The question of whether patients should have access to experimental drugs for treatment is based on the ethical standards governing the protection of humans in this area of clinical research. The three basic principles required for this include beneficence, justice, and respect for the individual (Raus, 2016). The principle of beneficence is a duty to promote well-being and minimize harm. It requires that the potential advantages reasonably contain any risk associated with participating in research. The norm of justice dictates the fair distribution of burdens and benefits. Its primary application to the conduction of clinical research is in the judicious selection of subjects, so that potential harms and services are allocated fairly (Raus, 2016). The justice principle mandates the exclusion, where possible, of subjects who already are at heightened vulnerability, such as the disabled, institutionalized, or incarcerated.

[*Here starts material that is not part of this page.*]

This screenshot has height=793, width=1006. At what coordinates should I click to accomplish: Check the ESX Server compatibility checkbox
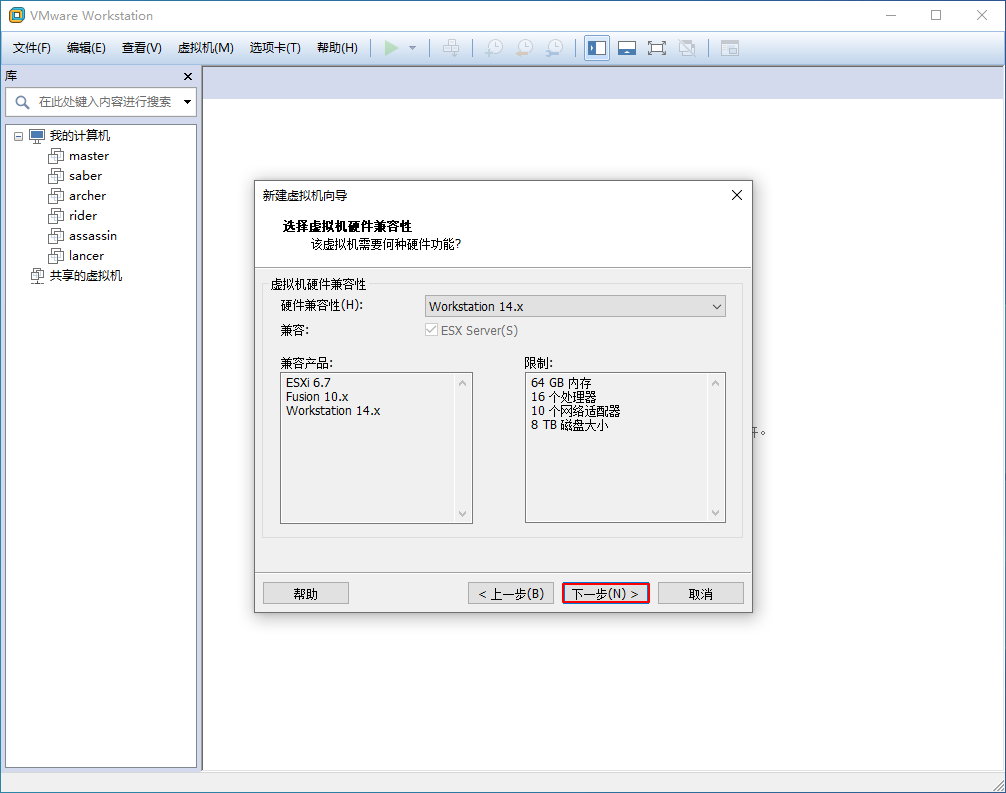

The principle of respect for a person includes two ethical standards. First, people who are capable of self-determination must be treated in such a way as to recognize them and respect their choices (Raus, 2016). Second, people with limited self-determination capacity should be provided with superior protection (Raus, 2016). Thus, respect for a person refers to the requirement to obtain informed consent either from the research participant or, in the case of limited legal capacity, from a third party acting on his or her behalf. Given the status of a compound or device research, the provision of experimental drugs must entail a rigorous informed consent process that clarifies their development stage and therapeutic purpose.
By providing experimental drugs to a larger subset of patients than usually presented in clinical trials, more realistic and generalizable information about drugs effects can be obtained. Therefore, expanded access is beneficial not only for people involved but also for future patients and society as a whole. The cost is that using experimental compounds in people too ill for clinical trials will lead to biased data on drug side effects.

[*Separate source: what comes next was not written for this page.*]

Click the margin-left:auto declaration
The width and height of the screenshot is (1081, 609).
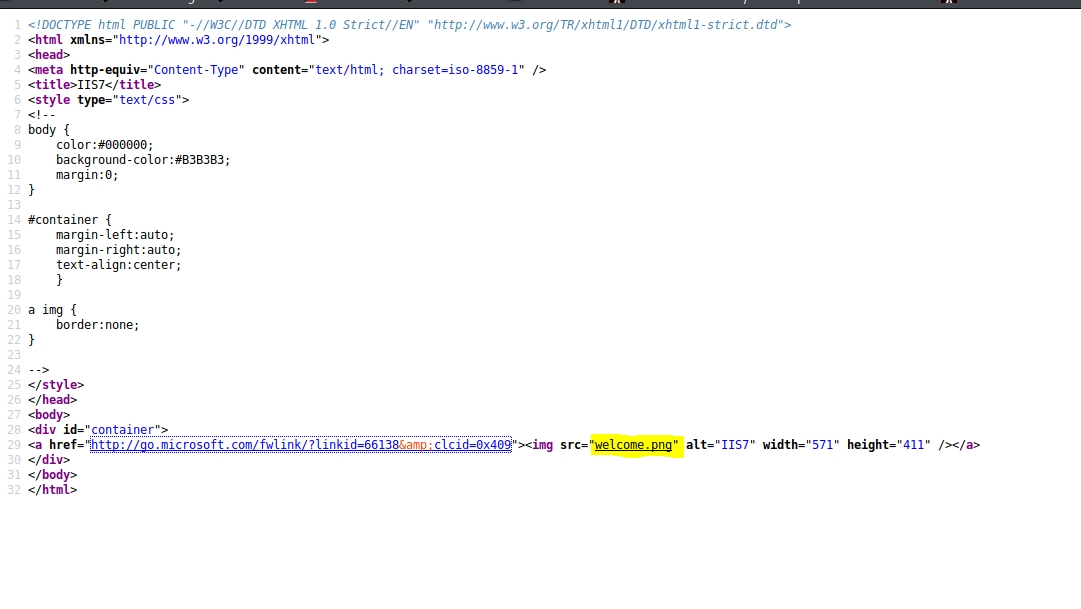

The argument in favor of liberal access policies consists in the concept that it is the person’s right to choose using investigational compounds and that restricting access infringes on the autonomy and civil liberties. The patients are their own best judges of what constitutes an acceptable risk threshold and should not be prohibited from assuming such risks, especially to promote their survival. Even if a person with an end-stage disease derives no medical benefit from trying experimental drugs, there are significant psychological gains. Individuals who are disempowered by terminal prognoses will feel strengthened by having the continued choice at the end of life.

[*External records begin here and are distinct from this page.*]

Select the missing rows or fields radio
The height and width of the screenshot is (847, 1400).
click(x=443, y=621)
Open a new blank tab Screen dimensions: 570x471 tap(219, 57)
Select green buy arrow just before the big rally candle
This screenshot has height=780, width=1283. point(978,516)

Those opposing expanded access point to the potential worrisome implications for society at large. They argue that it will intensify the hype surrounding drugs, generating false hope, and exacerbating impatience with the legitimately slow pace of developing new drugs (Ebunoluwa & Kareem, 2016). A focus on expanded access diverts attention from other efforts that would bring more substantial improvements to the care of patients with serious illnesses. However, these arguments have been under-explored to date and merit closer consideration.
To summarize, patients with no other treatment options have a moral right to unproven drugs because it is in line with ethical principles, while the arguments against it are insufficiently studied. Despite the explicit treatment goal for accessibility programs, it is both acceptable and preferable for such programs to be a hybrid of research and therapy. In turn, physicians can work with the media to interpret the real meaning of new medical technologies and reduce the misconceptions, which often distort reports of new healings.
References
Ebunoluwa, O. O., & Kareem, F. A. (2016). Ethics of trial drug use: To give or not to give? BEOnline: Journal of the West African Bioethics Training Program, 3(2), 22–40. Web.
Munson, R. (2014). Intervention and reflection: Basic issues in bioethics. Wadsworth.
Raus, K. (2016). An analysis of common ethical justifications for compassionate use programs for experimental drugs. BMC Medical Ethics, 17(1), 60. Web.